How low can stocks go? Updated risks and values for November 14th:

How low can stocks go? Updated risks and values for November 14th:   

Bottom Line: In case you're new to this series, the purpose of this story is to inform you as to what's possible in a near worst-case outcome for the financial markets. The reason is to understand what's possible, though unlikely, so you can plan soundly for your financial future unemotionally. Too often when we have a rare short-term downturn in the markets - it's too late to offer up information that might have been helpful ahead of time. This week's edition of "how low can stocks go" goes as follows...re the Dow, S&P 500 & Nasdaq stand against their all-time high levels:   

  • DOW: Within 1% of highs 

  • S&P 500: Ditto 

  • Nasdaq: Ditto 

What a year and what a ride it's been for stocks and continues to be... The Trump bump. Lower regulation. Record earnings. Low inflation. New highs set with regularity. All of this without even getting healthcare or tax reform (yet). In fact, the DOW is now at a record completed 56 consecutive days without a 1% decline for the first time since 1930! All of this might be enough to make you nervous but consider this. Fundamentals have still performed better than stock prices. In other words, there's less risk in the stock market today than on January 1st.   
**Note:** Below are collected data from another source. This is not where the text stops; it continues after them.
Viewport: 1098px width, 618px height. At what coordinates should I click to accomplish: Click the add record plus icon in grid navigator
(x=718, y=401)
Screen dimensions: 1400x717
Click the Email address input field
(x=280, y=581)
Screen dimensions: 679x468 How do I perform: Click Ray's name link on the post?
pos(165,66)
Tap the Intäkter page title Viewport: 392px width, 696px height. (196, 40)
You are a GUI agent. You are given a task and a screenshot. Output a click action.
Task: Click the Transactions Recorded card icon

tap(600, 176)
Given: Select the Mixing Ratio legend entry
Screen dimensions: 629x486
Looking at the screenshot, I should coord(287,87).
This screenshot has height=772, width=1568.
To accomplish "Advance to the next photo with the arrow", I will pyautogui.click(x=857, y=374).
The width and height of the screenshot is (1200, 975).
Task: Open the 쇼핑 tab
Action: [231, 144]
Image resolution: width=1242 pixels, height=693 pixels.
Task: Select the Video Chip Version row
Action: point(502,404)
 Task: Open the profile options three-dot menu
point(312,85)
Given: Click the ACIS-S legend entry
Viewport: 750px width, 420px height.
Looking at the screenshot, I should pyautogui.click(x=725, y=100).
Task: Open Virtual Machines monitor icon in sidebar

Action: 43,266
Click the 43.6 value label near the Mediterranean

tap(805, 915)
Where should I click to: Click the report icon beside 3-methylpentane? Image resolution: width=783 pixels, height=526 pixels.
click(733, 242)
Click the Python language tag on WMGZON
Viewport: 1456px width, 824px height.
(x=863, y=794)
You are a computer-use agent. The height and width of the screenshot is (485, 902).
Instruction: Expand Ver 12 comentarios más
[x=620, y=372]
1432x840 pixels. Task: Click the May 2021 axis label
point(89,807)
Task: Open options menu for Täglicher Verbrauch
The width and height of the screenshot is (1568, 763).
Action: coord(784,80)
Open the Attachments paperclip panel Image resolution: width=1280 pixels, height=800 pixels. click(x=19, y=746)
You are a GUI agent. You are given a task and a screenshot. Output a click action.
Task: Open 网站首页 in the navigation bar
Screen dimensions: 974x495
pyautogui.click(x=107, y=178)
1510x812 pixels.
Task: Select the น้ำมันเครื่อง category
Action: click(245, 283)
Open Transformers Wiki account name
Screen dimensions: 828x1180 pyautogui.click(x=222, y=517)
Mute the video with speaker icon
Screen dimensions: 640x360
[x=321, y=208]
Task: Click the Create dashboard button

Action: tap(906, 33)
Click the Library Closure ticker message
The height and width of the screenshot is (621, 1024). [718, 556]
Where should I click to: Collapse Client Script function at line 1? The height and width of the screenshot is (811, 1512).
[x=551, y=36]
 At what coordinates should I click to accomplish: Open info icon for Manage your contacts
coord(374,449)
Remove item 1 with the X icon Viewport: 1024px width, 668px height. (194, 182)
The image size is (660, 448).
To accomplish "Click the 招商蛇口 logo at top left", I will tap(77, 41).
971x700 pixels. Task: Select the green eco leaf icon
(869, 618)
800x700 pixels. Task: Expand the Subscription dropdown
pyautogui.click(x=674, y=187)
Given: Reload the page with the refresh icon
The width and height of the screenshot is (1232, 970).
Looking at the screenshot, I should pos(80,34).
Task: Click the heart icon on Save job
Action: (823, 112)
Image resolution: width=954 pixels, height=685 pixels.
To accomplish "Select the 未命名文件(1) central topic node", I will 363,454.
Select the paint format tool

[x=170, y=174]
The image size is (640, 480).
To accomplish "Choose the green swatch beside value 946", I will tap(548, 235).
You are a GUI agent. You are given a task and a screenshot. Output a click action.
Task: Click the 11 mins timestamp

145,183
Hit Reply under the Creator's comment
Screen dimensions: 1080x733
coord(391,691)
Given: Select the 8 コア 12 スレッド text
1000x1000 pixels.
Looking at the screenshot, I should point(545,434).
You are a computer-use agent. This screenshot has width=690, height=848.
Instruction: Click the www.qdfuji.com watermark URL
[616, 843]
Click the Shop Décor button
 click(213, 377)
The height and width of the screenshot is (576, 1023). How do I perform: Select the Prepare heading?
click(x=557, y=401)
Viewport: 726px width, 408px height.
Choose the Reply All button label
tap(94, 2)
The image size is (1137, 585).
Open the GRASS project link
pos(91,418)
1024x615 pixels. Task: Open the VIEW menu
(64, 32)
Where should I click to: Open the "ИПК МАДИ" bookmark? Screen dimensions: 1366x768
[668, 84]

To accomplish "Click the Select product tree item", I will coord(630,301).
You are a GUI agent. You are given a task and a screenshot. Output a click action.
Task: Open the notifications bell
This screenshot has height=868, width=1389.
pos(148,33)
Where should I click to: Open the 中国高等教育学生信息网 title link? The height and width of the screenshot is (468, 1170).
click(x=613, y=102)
The Dow is up 18.6% in 2017, the S&P 500 is up 15.5% & the Nasdaq has been the biggest winner up by 25.5%.   

As far as how low stocks could go...If only market fundamentals mattered here's what we'd want to consider with regard to the S&P 500 for example.   

  • S&P 500 P\E: 25.77  

  • S&P 500 avg. P\E: 15.68   

The downside risk is 39% based on earnings multiples right now from current levels. That's still about 1% less risk than entering 2017 despite stocks having appreciated so significantly this year already. 2017 is proving the power of improved earnings. With the super-strong growth year over year, stock prices are meaningfully higher as compared to the start of 2017, yet risk has actually declined because fundamentals have improved faster than prices have risen.  

Now, as always, I don't expect that type of selloff to occur (39%) but it's always important to ensure that you're positioned for negative adversity. If a short-term decline at the aforementioned levels wouldn't affect your day-to-day life, you're likely well positioned to continue to take advantage of investment opportunities. If that size of selloff would rock your world over the short-term, that's when you should probably seek professional assistance in crafting your plan (that balances your short-term needs with long-term objectives).